> WORK INSTRUCTION
Return the portion of the passage on Frans de Waal's view of morality starting at "Rather than coming" and ending at "Culture : NPR)", copied word for word.

> PASSAGE TO READ
Rather than coming to us top-down from God, or any other external source, morality for de Waal springs bottom-up from our emotions and our day-to-day social interactions, which themselves evolved from foundations in animal societies. (via Frans de Waal’s Bottom-Up Morality: We’re Not Good Because Of God : 13.7: Cosmos And Culture : NPR)
- Azalea, a trisomic rhesus macaque (trisomic = born with three copies of a certain chromosome), had abnormal motor and social skills, in ways somewhat akin to humans with Down syndrome. Instead of punishing her “incomprehensible blunders,” such as threatening the alpha male, the other macaques were accepting and forgiving of her until Azalea’s death at age three. Female chimpanzees may confront and shut down an overly aggressive male, sometimes even pulling two adversaries close together for reconciliation, or prying rocks from an aroused males’ hands.
- In cases like these, animals are feeling empathy, then acting on that feeling with displays of kindness or help, behavior that de Waal callssympathy. The empathy is purely embodied — literally felt in the body — and part of our evolved biology. “Our brains have been designed to blur the line between self and other,” he writes. “It is an ancient neural circuitry that marks every mammal, from mouse to elephant.”
- A scientist and non-believer, de Waal isn’t saying here that religion is required for human morality, only that the two have been entwined throughout human history. Since I have wearied of the Richard Dawkins school of religion-bashing, in which belief is equated with dim-wittedness, I can only applaud de Waal’s approach, as when he writes, “The enemy of science is not religion. Religion comes in endless shapes and forms … . The true enemy is the substitution of thought, reflection, and curiosity with dogma.”

> DATA RECORDS

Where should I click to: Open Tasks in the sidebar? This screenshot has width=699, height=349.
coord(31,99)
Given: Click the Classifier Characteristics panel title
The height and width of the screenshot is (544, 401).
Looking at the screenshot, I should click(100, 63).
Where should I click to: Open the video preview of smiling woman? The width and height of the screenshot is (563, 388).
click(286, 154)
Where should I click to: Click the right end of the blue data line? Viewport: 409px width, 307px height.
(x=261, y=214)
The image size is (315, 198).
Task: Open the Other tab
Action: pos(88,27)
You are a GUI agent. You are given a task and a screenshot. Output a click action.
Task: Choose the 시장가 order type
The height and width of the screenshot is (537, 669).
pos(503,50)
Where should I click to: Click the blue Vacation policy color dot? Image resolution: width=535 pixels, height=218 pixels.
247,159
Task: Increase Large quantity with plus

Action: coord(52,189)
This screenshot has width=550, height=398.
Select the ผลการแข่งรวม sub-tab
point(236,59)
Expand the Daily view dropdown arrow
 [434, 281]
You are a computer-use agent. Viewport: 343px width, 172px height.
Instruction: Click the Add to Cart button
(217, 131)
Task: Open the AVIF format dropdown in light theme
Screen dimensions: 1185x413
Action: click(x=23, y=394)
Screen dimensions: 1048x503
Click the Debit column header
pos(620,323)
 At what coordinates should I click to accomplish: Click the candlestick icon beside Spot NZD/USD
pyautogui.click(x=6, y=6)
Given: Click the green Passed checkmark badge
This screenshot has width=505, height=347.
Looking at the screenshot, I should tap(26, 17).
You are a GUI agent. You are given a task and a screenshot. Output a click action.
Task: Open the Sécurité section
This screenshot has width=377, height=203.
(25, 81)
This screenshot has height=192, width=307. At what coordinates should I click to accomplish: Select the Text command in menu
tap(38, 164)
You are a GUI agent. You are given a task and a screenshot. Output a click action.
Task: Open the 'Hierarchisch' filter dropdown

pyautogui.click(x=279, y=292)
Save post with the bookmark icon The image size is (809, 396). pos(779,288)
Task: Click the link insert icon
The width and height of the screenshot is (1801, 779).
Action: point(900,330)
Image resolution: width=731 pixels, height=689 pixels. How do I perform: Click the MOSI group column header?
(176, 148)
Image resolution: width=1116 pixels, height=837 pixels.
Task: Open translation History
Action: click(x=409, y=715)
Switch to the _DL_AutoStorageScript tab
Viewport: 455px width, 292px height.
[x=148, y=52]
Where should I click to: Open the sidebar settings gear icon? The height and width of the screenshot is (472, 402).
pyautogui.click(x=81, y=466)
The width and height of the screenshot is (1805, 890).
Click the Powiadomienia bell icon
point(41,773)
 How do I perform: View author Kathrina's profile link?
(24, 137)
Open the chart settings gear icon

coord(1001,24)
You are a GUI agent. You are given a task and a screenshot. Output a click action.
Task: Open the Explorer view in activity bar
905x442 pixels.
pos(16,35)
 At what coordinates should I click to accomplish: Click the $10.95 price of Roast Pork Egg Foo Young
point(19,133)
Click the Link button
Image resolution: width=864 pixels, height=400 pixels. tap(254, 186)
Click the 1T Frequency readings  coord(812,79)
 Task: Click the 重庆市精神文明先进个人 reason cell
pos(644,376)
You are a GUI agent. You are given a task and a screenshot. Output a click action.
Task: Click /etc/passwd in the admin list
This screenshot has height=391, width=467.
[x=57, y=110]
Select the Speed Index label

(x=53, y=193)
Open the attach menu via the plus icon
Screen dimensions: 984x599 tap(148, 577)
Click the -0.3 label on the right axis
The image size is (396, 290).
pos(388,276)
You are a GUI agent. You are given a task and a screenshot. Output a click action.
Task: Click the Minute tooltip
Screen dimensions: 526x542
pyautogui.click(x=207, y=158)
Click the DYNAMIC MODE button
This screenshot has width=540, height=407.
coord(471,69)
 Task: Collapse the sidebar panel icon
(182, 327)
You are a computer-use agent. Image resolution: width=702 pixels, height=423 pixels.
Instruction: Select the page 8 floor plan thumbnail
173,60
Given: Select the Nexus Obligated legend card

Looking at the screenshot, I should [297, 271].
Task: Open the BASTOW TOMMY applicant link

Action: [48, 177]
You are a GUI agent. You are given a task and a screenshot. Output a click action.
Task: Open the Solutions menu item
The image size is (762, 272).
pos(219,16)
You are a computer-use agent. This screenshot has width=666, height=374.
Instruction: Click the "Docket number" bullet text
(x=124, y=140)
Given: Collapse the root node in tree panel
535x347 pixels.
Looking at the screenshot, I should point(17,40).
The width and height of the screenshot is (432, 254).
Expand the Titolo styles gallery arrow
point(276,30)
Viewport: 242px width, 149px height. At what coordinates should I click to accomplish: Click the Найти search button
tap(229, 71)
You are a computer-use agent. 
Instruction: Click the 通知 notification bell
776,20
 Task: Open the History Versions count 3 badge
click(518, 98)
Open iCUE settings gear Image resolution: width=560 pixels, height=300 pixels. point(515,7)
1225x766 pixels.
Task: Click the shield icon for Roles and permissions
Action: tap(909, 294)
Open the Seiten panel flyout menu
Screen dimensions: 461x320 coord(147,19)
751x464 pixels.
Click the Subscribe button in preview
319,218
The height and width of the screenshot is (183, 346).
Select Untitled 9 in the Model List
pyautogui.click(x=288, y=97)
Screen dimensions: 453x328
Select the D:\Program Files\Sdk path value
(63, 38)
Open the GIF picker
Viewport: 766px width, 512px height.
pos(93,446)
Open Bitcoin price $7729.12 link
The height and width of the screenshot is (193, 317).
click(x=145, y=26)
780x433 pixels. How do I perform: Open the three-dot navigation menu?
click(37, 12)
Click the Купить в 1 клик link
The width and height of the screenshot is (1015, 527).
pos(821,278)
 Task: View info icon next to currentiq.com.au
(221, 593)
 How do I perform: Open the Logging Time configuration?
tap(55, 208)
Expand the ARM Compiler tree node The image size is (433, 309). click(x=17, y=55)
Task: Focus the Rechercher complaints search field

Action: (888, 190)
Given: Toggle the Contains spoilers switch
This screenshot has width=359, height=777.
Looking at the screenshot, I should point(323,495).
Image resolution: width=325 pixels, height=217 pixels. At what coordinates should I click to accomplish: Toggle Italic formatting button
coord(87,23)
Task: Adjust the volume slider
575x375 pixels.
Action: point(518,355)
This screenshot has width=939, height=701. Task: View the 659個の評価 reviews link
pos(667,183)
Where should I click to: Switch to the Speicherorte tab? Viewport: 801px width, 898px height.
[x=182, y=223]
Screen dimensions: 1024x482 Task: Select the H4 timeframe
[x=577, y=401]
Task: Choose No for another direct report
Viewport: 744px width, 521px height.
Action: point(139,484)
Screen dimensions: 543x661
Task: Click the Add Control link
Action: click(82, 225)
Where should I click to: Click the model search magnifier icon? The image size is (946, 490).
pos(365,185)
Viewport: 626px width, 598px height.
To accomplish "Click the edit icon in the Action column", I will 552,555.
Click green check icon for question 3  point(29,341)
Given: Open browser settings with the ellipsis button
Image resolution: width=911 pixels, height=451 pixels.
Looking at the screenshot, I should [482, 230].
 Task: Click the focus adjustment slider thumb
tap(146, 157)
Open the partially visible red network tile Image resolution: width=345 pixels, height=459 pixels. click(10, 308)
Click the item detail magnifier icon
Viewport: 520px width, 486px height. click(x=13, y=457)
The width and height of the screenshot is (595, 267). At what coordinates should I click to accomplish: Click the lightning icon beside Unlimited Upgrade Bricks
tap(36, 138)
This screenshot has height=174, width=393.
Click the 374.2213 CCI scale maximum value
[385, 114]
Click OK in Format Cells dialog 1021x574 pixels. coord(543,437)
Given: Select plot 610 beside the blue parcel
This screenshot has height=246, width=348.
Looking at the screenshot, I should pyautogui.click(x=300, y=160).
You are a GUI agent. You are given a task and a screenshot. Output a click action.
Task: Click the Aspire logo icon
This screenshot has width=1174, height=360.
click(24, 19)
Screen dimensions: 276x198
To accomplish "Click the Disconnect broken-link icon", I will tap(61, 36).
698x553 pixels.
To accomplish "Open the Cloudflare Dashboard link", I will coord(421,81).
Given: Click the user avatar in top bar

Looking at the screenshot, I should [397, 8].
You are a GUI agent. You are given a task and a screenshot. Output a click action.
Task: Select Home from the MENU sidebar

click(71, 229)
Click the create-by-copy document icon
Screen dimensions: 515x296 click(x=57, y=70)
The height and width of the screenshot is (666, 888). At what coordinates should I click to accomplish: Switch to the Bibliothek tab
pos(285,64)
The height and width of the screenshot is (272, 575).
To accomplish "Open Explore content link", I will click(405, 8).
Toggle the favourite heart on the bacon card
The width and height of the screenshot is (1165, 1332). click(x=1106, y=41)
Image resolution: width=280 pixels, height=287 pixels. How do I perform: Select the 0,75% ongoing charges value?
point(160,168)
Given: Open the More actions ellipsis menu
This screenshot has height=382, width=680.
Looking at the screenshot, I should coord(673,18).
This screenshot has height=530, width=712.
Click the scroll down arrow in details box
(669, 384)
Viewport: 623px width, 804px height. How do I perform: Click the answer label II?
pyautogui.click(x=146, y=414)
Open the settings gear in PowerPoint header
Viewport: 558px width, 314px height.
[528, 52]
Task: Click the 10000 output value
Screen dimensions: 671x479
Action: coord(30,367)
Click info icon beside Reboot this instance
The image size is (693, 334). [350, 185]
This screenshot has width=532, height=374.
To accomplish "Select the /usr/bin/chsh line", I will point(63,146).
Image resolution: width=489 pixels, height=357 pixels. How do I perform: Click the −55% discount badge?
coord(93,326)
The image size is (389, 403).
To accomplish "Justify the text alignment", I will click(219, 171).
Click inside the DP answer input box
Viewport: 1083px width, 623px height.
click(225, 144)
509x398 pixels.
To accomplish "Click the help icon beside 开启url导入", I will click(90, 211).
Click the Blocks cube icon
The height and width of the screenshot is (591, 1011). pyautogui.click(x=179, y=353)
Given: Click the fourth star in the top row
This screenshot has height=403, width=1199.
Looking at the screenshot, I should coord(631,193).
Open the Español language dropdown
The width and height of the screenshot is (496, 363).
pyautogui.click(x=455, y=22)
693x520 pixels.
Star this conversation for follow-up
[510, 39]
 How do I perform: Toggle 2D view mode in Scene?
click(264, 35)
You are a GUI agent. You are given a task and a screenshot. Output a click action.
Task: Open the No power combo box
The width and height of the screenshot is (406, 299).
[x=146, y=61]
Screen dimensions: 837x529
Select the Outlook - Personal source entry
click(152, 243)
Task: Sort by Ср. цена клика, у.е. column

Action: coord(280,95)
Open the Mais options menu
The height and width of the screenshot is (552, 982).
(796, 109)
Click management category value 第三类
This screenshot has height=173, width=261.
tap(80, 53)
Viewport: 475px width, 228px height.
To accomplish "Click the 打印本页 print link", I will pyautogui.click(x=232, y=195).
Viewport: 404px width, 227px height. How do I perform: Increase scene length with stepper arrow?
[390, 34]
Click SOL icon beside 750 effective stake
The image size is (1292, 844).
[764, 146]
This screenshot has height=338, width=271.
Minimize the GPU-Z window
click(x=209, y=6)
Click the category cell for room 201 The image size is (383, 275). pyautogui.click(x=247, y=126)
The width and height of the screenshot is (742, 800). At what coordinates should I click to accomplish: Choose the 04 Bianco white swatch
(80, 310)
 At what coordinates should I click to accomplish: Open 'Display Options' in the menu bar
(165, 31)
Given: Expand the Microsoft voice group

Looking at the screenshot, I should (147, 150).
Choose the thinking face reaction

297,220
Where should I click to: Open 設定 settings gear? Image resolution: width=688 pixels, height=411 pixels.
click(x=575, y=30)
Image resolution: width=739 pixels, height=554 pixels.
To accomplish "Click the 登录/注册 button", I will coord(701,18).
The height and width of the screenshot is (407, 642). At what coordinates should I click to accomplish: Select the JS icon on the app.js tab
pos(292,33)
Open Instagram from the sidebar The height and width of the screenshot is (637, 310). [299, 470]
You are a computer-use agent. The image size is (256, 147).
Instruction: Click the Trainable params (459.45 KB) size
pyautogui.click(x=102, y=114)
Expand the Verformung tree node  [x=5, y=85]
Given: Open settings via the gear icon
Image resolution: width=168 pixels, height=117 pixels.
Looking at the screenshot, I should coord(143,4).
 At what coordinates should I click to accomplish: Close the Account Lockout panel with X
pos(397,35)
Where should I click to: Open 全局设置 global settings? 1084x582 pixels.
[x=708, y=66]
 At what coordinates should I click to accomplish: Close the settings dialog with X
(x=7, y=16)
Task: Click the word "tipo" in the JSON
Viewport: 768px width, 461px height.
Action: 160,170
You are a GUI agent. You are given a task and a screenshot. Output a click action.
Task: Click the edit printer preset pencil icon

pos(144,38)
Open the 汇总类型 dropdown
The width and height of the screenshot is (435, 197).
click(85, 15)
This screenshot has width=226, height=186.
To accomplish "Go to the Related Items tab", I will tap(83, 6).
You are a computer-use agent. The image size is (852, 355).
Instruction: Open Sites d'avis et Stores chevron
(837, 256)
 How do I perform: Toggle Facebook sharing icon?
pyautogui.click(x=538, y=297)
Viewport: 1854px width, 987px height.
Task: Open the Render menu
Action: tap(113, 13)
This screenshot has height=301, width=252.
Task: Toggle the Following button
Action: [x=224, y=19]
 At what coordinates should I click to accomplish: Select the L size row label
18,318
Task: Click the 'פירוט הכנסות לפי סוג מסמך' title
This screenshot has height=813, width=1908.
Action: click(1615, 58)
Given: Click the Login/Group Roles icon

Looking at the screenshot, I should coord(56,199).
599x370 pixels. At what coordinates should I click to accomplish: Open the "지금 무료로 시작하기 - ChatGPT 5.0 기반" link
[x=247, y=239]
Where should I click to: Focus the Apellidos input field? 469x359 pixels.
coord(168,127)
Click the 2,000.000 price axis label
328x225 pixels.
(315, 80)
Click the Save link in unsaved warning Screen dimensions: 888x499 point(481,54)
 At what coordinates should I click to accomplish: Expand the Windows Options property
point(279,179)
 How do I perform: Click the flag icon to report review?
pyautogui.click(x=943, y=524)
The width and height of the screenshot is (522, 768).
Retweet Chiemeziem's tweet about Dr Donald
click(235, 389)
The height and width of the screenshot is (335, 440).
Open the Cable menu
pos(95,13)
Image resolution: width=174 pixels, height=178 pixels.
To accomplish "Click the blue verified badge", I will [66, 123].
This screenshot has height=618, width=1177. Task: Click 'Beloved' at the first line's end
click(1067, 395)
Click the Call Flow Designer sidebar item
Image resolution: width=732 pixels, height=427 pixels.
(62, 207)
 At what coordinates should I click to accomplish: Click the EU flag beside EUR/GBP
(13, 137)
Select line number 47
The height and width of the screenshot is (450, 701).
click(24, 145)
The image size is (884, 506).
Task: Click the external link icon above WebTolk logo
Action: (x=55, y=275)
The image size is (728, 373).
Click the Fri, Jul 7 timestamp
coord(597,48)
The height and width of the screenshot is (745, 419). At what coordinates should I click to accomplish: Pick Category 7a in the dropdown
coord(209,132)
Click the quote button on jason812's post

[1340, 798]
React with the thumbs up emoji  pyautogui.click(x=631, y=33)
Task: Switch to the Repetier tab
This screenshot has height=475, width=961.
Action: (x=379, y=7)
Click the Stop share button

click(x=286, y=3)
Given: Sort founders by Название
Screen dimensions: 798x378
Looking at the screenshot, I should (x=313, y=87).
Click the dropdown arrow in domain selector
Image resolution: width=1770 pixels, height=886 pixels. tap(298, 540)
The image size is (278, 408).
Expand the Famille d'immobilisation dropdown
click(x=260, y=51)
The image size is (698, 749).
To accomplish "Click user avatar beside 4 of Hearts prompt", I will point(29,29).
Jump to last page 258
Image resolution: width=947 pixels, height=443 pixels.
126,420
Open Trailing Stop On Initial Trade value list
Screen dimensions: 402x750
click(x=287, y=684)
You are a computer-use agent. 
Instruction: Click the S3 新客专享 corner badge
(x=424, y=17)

> RESULT OF THIS EXERCISE
Rather than coming to us top-down from God, or any other external source, morality for de Waal springs bottom-up from our emotions and our day-to-day social interactions, which themselves evolved from foundations in animal societies. (via Frans de Waal’s Bottom-Up Morality: We’re Not Good Because Of God : 13.7: Cosmos And Culture : NPR)